I sent a complaint to Kay Smith stating my disappointment with Preferred Home Care to supply me with a loaner chair while they took my chair to replace these batteries. The response letter from Kay Smith apologized for the misinformation I received from Preferred Home Care and stated that a reimbursement check in the amount of $247.00 would be issued in 4-6 weeks. It is now over 10 weeks and I still haven't received this check after numerous phone calls to Kay Smith, I was told to expect it by the end of October, 2007. This is the end of October now and the check still isn't here.

Health Net, also does not have any specialists or primary care doctors in Peoria and I must depend on AAA to take me to my doctor's appointments. They have caused me to miss at least 3 of these appointments by showing up long after my appointment time, eventhough they schedule my pick up time at least 2 hours prior to when they arrive. I have asked for an out of network specialist, since the first one they sent me to was extremely offensive and I didnt want to see him again. I was denied. I, then, called the appeal board to get a 72 hour decision, since my illness is life threatening and I needed a specialist (endocrinologist) immediately for a mass (thyroid) that is grossly large and causing breathing and swallowing problems. Rosie told me that I had to write to the appeals board, even though I explained the urgency of having an over the phone appeal. I received a letter from this appeals board which stated that they would respond within 30 days. Health Net's endocrinologist specialists are all in the same group or clinic, therefore, when I called to see another specialist at that group I was told, their policy is that if I don't want to see the original specialist I had seen, they would not allow me to see another specialist in their group. I reported this to Health Net and was told, perhaps, you should find another health plan. I plan on doing this, but, unfortunately, I cannot change my plan until November 15th, which is the date anyone can change their plans. So, I am left with this life threatening illness until then.


The very real possibility of choking to death.


My place of employment changed health insurance companies back in January of this year and due to my previous medical history I had to switch from HMO to PPO so I could keep my same doctor's that I was being treated by. I go in for PET Scans and CT Scans about every 6 months because I had stage 3 Melanoma and could not do chemotherapy. On July 25, 2007 I went for my 6 month visit to my Oncologist and they ordered me to have a PET Scan.

I was told that even though I have PPO insurance I still had to wait for an authorization. I received a letter in the mail on August 6th stating that they were denying the authorization because they feel that it is not necessary for me to have this scan done because my cancer has not come back in 4 years. I called Health Net on August 7th to file an appeal and I stated to this woman who didn't tell me her name that this was part of my treatments even though my cancer is currently gone. She stated to me that she would give the appeals department my information and it could take up to 30 days to get any response.

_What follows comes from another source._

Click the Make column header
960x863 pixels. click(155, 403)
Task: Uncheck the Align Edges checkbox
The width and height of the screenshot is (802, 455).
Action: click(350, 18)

In the meantime I contacted my Oncologist and he called my insurance company to get it appealed also. My Oncologist was told Health Net will not cover this test because it is just for surveillance it is not for a reason which is absolutely untrue. Just because my cancer is currently gone does not mean these tests are unnecessary at this time.


If I have to pay for this PET Scan out of my pocket completely it will be at least $2,000.00 if not more and me being a single woman living on my own that is not financially possible.

This has caused me unneeded stress and grief and it is totally and completely wrong. How dare an insurance company that I am paying out the nose for tell me that my life or health does not matter just because cancer is not present at this time. I assumed that because I pay for PPO insurance that I woul dbe treated a little better, I guess not.